# Pork Belly prices in Southern Wisconsin



## ddemerath (Jun 22, 2013)

I am down to my last pound of bacon and decided I need to make some more.  The prices were rather high if you ask me.  A place in Elkhorn, WI want $4.29 lb. and the locker in Clinton, WI wants $3.89.  Does this seem high or is it just me being cheap.  After all, bacon is half fat!


----------



## themule69 (Jun 22, 2013)

ddemerath said:


> I am down to my last pound of bacon and decided I need to make some more.  The prices were rather high if you ask me.  A place in Elkhorn, WI want $4.29 lb. and the locker in Clinton, WI wants $3.89.  Does this seem high or is it just me being cheap.  After all, bacon is half fat!
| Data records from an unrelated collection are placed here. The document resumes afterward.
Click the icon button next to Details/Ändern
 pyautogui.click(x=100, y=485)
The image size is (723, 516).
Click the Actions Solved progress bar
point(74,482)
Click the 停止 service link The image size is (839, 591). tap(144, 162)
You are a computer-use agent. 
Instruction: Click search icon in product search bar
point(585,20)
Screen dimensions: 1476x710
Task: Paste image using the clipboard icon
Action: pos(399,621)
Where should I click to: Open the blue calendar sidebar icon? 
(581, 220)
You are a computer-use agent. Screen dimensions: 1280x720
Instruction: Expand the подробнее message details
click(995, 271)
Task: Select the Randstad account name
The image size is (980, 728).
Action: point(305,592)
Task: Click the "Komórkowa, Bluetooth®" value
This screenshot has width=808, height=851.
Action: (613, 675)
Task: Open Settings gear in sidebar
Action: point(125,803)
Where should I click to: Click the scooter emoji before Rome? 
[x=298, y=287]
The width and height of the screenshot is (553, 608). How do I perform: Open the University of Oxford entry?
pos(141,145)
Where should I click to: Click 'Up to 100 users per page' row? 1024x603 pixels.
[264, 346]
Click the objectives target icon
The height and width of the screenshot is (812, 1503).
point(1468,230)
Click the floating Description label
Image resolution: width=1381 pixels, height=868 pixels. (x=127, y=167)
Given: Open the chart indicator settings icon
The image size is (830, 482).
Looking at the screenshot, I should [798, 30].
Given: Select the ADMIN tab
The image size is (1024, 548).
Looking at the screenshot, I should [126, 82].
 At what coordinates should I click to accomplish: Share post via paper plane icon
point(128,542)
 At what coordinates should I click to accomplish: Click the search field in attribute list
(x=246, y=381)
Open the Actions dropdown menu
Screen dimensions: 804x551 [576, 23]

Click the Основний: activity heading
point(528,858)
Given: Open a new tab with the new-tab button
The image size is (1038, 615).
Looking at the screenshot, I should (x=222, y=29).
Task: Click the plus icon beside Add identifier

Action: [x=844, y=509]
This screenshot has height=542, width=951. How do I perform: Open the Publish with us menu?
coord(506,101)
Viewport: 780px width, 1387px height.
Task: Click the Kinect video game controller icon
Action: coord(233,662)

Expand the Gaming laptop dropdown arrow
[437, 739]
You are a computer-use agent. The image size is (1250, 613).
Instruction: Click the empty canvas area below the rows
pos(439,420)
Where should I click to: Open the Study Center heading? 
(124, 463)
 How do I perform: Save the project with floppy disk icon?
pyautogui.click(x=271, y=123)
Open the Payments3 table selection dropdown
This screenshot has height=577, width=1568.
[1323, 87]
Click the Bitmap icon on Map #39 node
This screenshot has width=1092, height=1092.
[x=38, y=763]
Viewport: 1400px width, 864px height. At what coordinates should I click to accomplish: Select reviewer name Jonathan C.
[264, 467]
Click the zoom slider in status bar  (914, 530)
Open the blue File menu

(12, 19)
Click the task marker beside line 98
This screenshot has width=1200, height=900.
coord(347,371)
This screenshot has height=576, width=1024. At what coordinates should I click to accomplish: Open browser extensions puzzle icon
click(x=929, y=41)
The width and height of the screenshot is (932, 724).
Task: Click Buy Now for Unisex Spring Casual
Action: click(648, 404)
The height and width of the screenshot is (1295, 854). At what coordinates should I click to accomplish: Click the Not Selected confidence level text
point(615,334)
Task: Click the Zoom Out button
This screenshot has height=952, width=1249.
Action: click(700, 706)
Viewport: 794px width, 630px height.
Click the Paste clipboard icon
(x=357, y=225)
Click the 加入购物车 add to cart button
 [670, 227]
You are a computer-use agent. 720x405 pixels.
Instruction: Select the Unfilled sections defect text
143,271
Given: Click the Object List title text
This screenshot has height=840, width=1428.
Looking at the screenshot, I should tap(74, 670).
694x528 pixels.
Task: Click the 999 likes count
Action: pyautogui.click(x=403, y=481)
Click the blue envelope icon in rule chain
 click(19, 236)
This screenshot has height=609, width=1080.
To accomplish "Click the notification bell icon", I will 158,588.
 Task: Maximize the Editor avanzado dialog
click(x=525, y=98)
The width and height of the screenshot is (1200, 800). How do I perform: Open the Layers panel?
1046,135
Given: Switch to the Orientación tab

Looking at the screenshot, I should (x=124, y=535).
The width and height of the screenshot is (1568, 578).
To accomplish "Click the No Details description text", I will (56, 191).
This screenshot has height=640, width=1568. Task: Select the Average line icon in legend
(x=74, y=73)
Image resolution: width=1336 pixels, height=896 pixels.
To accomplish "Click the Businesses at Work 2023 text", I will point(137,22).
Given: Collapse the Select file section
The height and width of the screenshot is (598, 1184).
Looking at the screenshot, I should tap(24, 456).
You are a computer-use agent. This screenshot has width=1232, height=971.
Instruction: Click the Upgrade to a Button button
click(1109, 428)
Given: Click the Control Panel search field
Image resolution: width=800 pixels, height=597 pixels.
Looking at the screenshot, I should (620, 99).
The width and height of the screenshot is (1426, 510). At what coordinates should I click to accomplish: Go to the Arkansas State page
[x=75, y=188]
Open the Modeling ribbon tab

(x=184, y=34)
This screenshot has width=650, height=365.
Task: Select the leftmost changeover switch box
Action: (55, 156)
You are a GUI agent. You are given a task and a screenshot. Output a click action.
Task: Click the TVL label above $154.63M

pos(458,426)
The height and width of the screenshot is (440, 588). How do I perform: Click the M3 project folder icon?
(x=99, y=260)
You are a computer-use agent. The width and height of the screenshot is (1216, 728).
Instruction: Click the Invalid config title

Last i bought was 2.99 I have had to pay as much as 3.49

Happy smoken.

David


----------



## woodcutter (Jun 22, 2013)

I just got home from loading up on meat at Sam's Club and pork prices have gone up quite a bit in a month.

By the case..... loins were $2.05 lb and butts are $1.48. I noticed beef prices went up as well. Tis the season I guess.


----------



## webebigdog (Sep 21, 2013)

I just payed 4.21 pound at local meat store. They ordered in from UWProvisions. They sell for 3.00 pound. Now I know where to go for my next run..


----------



## gotarace (Sep 22, 2013)

$2.79 for skinless bellies in the northern part of wisconsin. Look around i'm sure you can find a better price.


----------



## waywardswede (Sep 22, 2013)

Just asked a local butcher on Friday, was quoted $3.49 / lb


----------



## silentbob (Sep 27, 2013)

I got quotes as high as 4.99lb low as 2.39lb case 30lb. But they all have to order it no matter who I called.

Smoke happy!

SB


----------



## webebigdog (Oct 16, 2013)

Just picked up pork bellies(case lot) for 2.39 pound with skin removed. Good deal for me. MAKIN BACON!!!!!


----------



## ddemerath (Oct 17, 2013)

Where did you get the bellies from?


----------



## webebigdog (Oct 17, 2013)

I picked the case of bellies up from UW Provision. Is cheaper by the case. This case was 41 pounds. Going in the brine tonight for a week.


----------